You can introduce training toothpaste without fluoride for the first 2 years or until your child learns to spit out.
In order to prevent early childhood decay, once the first teeth appear, you have to make sure that your baby never goes to bed with a bottle of milk or juice.
2 To 18 Years Old
Baby teeth are very important as they keep the space for the permanent teeth and some of them may stay in the mouth for 10 years.
At the age of 2, your child must have her first dental exam. It may take 2-3 visits before she feels comfortable in the dental chair. It is important to prepare your child with a positive attitude and keep them excited about going to their appointment with Dr. Kaltchev.
Supervise your child’s daily brushing and flossing until she is 10-years old. Children before this age are not able to clean their teeth sufficiently.
Around the age of 6, the first permanent molars will appear. This is the time when Dr. Kaltchev will recommend sealants to be placed on the chewing surfaces of these teeth. Sealants fill up the deep grooves, thus prevent bacteria to get to the bottom and cause dental cavities.
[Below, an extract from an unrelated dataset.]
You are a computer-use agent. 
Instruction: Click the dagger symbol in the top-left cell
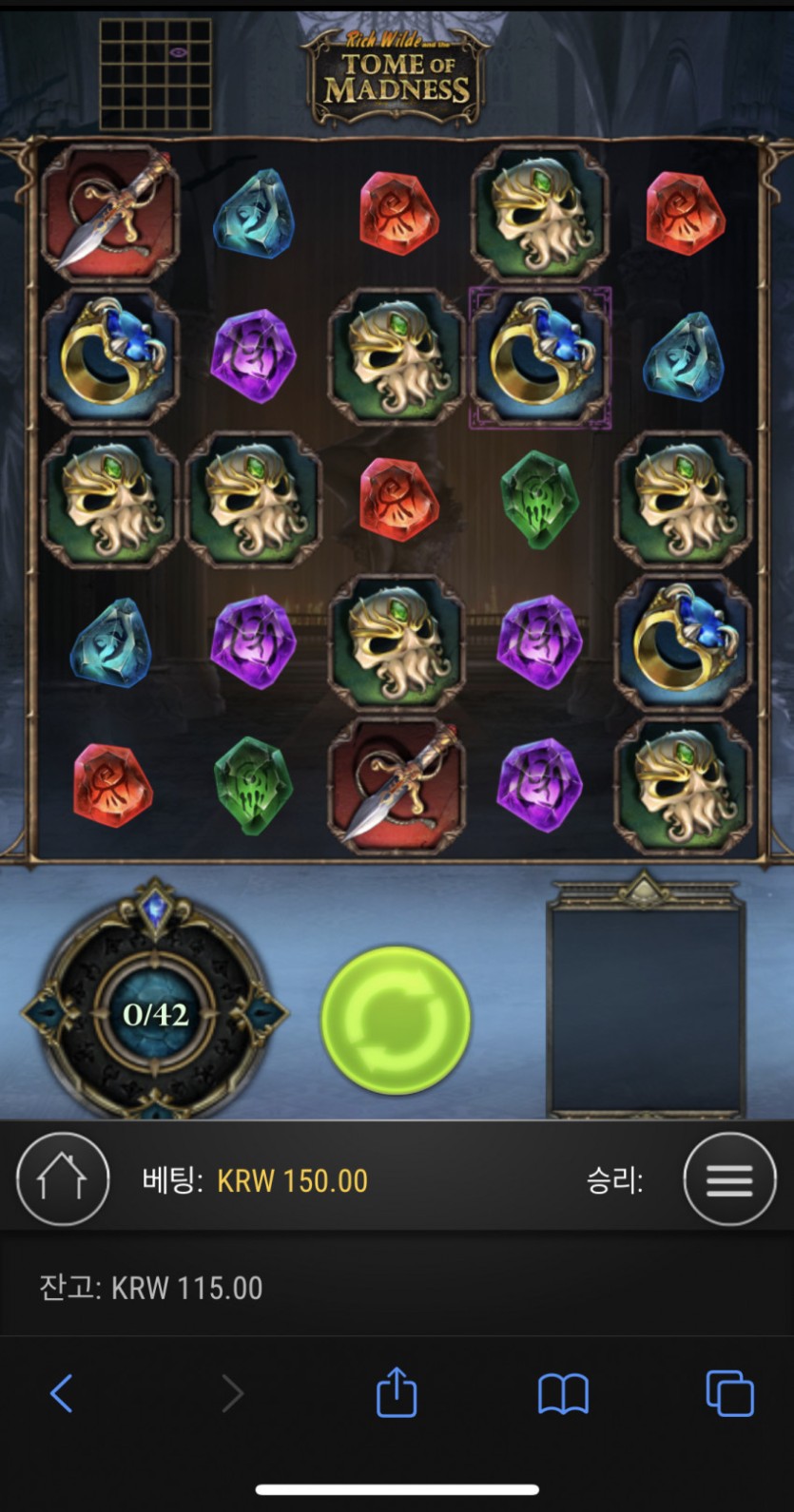110,213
Sealants are the best way to protect the biting surfaces of the molars from decay.
Your child’s first orthodontic check-up should be around the age of 7.
If you suspect or hear that your child clenches or grinds their teeth at night, talk to Dr. Kaltchev. A significant number of children of different ages present with early signs of tooth-wear. A custom made soft night guard must be worn in such cases.
If your child is enrolled in contact sports (soccer, baseball, football, basketball, hockey), a mouthguard is also recommended during practice.
Frequent consumption of soda and sports drinks increases the risk for cavities.
Transitional Bonding in Adolescents
An increasing number of younger patients (ages 8-21) present with different stages of tooth wear. In adolescents, this is the best and most cost-effective way to restore worn teeth. Restoring the original size of the teeth increases the self-esteem, improves esthetics and speech, and protects teeth from further wear and destruction. This technique allows to make any type of repairs or modifications at any time later in life, with each additional repair looking like the initial restoration.
Direct resin bonding is the only restorative option that allows initiating treatment in early childhood. Bonding can be reshaped and adjusted during growth. This is an approach that can guide orthodontists in aligning misshaped teeth.